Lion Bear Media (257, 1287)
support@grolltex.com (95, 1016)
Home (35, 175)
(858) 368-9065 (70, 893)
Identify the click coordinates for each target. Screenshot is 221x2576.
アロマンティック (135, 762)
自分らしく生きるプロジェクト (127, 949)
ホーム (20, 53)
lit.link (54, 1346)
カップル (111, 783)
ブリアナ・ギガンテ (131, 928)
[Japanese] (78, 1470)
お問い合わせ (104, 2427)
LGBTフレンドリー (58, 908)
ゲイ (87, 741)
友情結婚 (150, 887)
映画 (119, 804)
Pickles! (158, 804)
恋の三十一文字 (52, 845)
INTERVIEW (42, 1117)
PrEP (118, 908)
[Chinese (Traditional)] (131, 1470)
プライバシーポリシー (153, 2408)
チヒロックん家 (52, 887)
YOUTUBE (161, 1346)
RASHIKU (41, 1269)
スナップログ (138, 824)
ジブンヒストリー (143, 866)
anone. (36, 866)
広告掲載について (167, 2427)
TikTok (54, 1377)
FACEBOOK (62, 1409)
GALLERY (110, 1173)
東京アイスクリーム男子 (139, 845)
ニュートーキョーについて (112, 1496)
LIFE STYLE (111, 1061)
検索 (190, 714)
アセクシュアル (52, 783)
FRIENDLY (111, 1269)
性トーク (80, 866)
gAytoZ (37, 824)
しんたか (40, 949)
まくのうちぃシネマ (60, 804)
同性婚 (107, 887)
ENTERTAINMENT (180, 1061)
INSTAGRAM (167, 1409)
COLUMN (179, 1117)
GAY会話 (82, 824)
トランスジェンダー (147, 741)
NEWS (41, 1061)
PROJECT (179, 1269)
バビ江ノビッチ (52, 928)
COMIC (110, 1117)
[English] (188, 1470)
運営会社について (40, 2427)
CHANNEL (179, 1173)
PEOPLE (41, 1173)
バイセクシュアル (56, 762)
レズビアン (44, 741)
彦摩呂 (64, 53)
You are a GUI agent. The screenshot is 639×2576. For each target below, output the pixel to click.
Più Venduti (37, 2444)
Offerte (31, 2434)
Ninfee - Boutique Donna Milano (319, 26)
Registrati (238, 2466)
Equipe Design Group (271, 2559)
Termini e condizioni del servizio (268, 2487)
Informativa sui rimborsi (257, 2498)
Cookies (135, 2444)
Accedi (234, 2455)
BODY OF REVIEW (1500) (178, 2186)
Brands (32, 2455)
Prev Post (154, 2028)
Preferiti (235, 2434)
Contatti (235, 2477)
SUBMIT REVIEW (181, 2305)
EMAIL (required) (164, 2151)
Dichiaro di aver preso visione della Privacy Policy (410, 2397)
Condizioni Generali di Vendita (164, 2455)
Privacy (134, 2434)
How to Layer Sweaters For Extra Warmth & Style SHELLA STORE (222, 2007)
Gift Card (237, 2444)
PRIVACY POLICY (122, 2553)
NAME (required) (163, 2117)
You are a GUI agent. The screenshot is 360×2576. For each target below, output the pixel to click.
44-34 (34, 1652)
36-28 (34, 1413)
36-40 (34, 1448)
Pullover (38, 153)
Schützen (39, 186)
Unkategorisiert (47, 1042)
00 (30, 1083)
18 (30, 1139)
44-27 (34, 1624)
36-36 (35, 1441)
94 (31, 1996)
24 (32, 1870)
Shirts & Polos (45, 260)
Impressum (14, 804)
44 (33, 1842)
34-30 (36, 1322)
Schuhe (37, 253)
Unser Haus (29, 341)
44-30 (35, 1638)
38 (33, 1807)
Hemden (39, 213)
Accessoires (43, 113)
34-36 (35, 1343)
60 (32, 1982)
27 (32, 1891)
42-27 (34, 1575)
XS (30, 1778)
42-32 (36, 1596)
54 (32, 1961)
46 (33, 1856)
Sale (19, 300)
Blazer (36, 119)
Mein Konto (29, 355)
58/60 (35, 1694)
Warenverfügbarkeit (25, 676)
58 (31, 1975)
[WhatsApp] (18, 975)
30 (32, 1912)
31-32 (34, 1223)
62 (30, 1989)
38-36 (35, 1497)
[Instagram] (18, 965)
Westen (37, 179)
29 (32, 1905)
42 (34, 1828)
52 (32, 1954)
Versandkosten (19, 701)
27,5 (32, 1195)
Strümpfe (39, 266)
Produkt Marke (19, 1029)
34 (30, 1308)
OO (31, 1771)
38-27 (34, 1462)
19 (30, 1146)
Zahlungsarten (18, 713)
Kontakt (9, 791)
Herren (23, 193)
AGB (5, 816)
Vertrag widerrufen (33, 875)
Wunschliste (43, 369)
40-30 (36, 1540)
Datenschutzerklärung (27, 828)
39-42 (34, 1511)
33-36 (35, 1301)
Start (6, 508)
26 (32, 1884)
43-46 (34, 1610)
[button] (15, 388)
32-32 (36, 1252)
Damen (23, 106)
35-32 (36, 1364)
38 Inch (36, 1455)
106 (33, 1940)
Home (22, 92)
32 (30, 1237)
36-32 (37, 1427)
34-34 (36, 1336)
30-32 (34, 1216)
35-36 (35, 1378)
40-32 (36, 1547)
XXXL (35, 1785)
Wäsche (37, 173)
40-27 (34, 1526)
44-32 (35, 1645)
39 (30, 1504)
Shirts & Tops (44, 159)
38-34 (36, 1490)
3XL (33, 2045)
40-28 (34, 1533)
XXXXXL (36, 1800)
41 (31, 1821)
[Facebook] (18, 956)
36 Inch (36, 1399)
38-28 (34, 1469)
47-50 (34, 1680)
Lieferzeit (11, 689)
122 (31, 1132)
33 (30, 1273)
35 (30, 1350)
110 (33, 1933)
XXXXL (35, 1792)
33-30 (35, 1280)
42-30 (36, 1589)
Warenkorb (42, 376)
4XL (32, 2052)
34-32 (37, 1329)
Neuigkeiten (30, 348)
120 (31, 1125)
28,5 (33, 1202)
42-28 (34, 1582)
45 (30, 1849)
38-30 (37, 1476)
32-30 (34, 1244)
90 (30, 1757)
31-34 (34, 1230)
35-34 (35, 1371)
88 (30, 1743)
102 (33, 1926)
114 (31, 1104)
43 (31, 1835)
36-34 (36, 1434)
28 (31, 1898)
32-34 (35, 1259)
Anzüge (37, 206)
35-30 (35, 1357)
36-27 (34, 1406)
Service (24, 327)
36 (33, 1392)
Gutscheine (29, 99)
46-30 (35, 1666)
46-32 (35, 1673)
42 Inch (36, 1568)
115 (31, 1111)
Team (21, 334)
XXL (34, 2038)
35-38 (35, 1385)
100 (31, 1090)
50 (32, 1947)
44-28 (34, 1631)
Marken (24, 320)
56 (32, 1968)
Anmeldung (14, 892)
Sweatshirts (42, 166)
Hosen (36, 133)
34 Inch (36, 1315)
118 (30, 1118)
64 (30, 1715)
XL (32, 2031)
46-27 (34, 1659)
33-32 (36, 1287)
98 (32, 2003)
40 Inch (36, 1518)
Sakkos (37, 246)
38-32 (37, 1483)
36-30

◆ ◆ ◆

§ Task prompt
Using the data above, extract exactly the lines from the one that holds "Gift Card (237, 2444)" to the one that holds "44-27 (34, 1624)", both ends included, and no others.

§ Expected answer
Gift Card (237, 2444)
PRIVACY POLICY (122, 2553)
NAME (required) (163, 2117)
You are a GUI agent. The screenshot is 360×2576. For each target below, output the pixel to click.
44-34 (34, 1652)
36-28 (34, 1413)
36-40 (34, 1448)
Pullover (38, 153)
Schützen (39, 186)
Unkategorisiert (47, 1042)
00 (30, 1083)
18 (30, 1139)
44-27 (34, 1624)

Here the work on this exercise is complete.